TASK GOAL ::
Each line holding the string "Collapse" is to be copied from the data.
____
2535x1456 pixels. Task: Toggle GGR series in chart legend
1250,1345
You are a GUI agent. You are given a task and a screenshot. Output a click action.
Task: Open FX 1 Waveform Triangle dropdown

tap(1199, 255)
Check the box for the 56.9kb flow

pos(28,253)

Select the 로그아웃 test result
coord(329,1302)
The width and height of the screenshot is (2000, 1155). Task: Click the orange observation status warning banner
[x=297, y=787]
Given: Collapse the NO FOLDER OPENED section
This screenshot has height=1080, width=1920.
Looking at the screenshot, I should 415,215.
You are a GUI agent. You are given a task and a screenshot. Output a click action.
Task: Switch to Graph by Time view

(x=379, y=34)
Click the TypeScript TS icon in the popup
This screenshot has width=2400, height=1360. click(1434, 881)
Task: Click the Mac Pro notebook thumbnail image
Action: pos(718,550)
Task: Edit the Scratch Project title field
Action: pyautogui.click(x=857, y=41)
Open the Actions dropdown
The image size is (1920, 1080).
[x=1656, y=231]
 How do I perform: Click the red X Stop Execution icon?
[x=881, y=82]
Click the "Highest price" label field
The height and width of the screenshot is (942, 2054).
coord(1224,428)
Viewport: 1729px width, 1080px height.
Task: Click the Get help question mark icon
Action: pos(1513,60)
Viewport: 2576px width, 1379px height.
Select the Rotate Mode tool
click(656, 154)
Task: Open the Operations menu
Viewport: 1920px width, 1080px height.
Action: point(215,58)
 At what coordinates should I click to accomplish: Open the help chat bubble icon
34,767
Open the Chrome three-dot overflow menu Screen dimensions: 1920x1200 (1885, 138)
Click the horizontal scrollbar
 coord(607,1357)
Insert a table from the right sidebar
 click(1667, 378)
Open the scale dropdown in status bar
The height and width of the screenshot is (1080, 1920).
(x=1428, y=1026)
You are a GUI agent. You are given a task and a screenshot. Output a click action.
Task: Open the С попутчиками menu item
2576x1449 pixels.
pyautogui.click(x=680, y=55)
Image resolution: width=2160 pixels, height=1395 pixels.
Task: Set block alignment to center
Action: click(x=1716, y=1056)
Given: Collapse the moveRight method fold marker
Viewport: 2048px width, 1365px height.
____
SOLUTION TO THE EXERCISE ::
Given: Collapse the NO FOLDER OPENED section
Given: Collapse the moveRight method fold marker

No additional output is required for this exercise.